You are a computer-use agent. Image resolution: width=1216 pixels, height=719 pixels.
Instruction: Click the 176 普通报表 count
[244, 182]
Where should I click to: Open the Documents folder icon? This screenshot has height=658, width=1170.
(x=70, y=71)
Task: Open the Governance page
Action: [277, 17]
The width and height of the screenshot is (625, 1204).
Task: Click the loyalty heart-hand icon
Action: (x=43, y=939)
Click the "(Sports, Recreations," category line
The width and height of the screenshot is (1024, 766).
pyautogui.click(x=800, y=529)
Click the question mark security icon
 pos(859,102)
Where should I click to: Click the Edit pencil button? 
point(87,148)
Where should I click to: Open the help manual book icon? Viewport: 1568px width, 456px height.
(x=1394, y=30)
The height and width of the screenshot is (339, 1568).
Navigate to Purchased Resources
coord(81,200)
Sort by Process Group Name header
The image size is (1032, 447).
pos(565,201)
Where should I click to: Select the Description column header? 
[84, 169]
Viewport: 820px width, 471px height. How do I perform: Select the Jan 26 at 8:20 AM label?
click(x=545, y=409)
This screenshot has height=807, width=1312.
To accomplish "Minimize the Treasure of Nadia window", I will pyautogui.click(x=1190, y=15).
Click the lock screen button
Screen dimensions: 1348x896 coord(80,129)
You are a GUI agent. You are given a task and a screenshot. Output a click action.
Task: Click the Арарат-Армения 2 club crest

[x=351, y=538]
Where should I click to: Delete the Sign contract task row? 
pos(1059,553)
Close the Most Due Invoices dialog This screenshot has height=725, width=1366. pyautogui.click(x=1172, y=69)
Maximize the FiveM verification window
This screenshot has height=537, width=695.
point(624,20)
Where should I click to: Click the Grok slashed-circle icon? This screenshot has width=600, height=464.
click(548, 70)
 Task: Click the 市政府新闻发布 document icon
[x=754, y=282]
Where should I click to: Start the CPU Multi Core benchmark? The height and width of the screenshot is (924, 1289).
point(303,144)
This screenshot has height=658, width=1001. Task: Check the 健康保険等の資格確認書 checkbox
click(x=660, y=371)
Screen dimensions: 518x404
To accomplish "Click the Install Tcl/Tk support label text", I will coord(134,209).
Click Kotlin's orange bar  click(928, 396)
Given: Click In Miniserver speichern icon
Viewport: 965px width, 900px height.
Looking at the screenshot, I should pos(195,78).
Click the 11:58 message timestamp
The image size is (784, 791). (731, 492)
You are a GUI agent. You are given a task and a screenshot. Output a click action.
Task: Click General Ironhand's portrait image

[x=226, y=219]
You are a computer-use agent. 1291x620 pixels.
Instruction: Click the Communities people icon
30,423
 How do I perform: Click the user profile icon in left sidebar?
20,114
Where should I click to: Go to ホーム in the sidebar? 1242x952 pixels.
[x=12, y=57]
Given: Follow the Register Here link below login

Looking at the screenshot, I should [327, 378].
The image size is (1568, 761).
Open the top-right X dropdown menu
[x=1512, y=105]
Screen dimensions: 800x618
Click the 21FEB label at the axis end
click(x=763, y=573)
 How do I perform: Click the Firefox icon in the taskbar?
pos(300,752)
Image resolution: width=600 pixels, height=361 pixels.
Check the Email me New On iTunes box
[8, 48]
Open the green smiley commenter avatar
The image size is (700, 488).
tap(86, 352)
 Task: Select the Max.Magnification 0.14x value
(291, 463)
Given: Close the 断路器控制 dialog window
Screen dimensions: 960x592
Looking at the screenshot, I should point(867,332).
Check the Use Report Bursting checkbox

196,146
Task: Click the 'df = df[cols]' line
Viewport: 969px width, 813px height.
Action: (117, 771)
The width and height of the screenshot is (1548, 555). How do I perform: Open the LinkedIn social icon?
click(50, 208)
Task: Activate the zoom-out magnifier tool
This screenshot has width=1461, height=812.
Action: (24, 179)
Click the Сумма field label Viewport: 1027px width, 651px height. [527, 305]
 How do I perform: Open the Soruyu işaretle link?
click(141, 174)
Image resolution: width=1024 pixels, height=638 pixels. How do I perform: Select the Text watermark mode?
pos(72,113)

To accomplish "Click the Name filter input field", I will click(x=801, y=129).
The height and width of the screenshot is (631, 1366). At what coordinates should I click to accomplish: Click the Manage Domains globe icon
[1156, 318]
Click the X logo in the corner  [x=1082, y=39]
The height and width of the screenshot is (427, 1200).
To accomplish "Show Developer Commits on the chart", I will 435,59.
== == ==
**WHAT THE TASK ASKS:** Could you restate the records above word for word?

**RESULT FOR THIS TASK:**
You are a computer-use agent. Image resolution: width=1216 pixels, height=719 pixels.
Instruction: Click the 176 普通报表 count
[244, 182]
Where should I click to: Open the Documents folder icon? This screenshot has height=658, width=1170.
(x=70, y=71)
Task: Open the Governance page
Action: [277, 17]
The width and height of the screenshot is (625, 1204).
Task: Click the loyalty heart-hand icon
Action: (x=43, y=939)
Click the "(Sports, Recreations," category line
The width and height of the screenshot is (1024, 766).
pyautogui.click(x=800, y=529)
Click the question mark security icon
 pos(859,102)
Where should I click to: Click the Edit pencil button? 
point(87,148)
Where should I click to: Open the help manual book icon? Viewport: 1568px width, 456px height.
(x=1394, y=30)
The height and width of the screenshot is (339, 1568).
Navigate to Purchased Resources
coord(81,200)
Sort by Process Group Name header
The image size is (1032, 447).
pos(565,201)
Where should I click to: Select the Description column header? 
[84, 169]
Viewport: 820px width, 471px height. How do I perform: Select the Jan 26 at 8:20 AM label?
click(x=545, y=409)
This screenshot has height=807, width=1312.
To accomplish "Minimize the Treasure of Nadia window", I will pyautogui.click(x=1190, y=15).
Click the lock screen button
Screen dimensions: 1348x896 coord(80,129)
You are a GUI agent. You are given a task and a screenshot. Output a click action.
Task: Click the Арарат-Армения 2 club crest

[x=351, y=538]
Where should I click to: Delete the Sign contract task row? 
pos(1059,553)
Close the Most Due Invoices dialog This screenshot has height=725, width=1366. pyautogui.click(x=1172, y=69)
Maximize the FiveM verification window
This screenshot has height=537, width=695.
point(624,20)
Where should I click to: Click the Grok slashed-circle icon? This screenshot has width=600, height=464.
click(548, 70)
 Task: Click the 市政府新闻发布 document icon
[x=754, y=282]
Where should I click to: Start the CPU Multi Core benchmark? The height and width of the screenshot is (924, 1289).
point(303,144)
This screenshot has height=658, width=1001. Task: Check the 健康保険等の資格確認書 checkbox
click(x=660, y=371)
Screen dimensions: 518x404
To accomplish "Click the Install Tcl/Tk support label text", I will coord(134,209).
Click Kotlin's orange bar  click(928, 396)
Given: Click In Miniserver speichern icon
Viewport: 965px width, 900px height.
Looking at the screenshot, I should pos(195,78).
Click the 11:58 message timestamp
The image size is (784, 791). (731, 492)
You are a GUI agent. You are given a task and a screenshot. Output a click action.
Task: Click General Ironhand's portrait image

[x=226, y=219]
You are a computer-use agent. 1291x620 pixels.
Instruction: Click the Communities people icon
30,423
 How do I perform: Click the user profile icon in left sidebar?
20,114
Where should I click to: Go to ホーム in the sidebar? 1242x952 pixels.
[x=12, y=57]
Given: Follow the Register Here link below login

Looking at the screenshot, I should [327, 378].
The image size is (1568, 761).
Open the top-right X dropdown menu
[x=1512, y=105]
Screen dimensions: 800x618
Click the 21FEB label at the axis end
click(x=763, y=573)
 How do I perform: Click the Firefox icon in the taskbar?
pos(300,752)
Image resolution: width=600 pixels, height=361 pixels.
Check the Email me New On iTunes box
[8, 48]
Open the green smiley commenter avatar
The image size is (700, 488).
tap(86, 352)
 Task: Select the Max.Magnification 0.14x value
(291, 463)
Given: Close the 断路器控制 dialog window
Screen dimensions: 960x592
Looking at the screenshot, I should point(867,332).
Check the Use Report Bursting checkbox

196,146
Task: Click the 'df = df[cols]' line
Viewport: 969px width, 813px height.
Action: (117, 771)
The width and height of the screenshot is (1548, 555). How do I perform: Open the LinkedIn social icon?
click(50, 208)
Task: Activate the zoom-out magnifier tool
This screenshot has width=1461, height=812.
Action: (24, 179)
Click the Сумма field label Viewport: 1027px width, 651px height. [527, 305]
 How do I perform: Open the Soruyu işaretle link?
click(141, 174)
Image resolution: width=1024 pixels, height=638 pixels. How do I perform: Select the Text watermark mode?
pos(72,113)

To accomplish "Click the Name filter input field", I will click(x=801, y=129).
The height and width of the screenshot is (631, 1366). At what coordinates should I click to accomplish: Click the Manage Domains globe icon
[1156, 318]
Click the X logo in the corner  [x=1082, y=39]
The height and width of the screenshot is (427, 1200).
To accomplish "Show Developer Commits on the chart", I will 435,59.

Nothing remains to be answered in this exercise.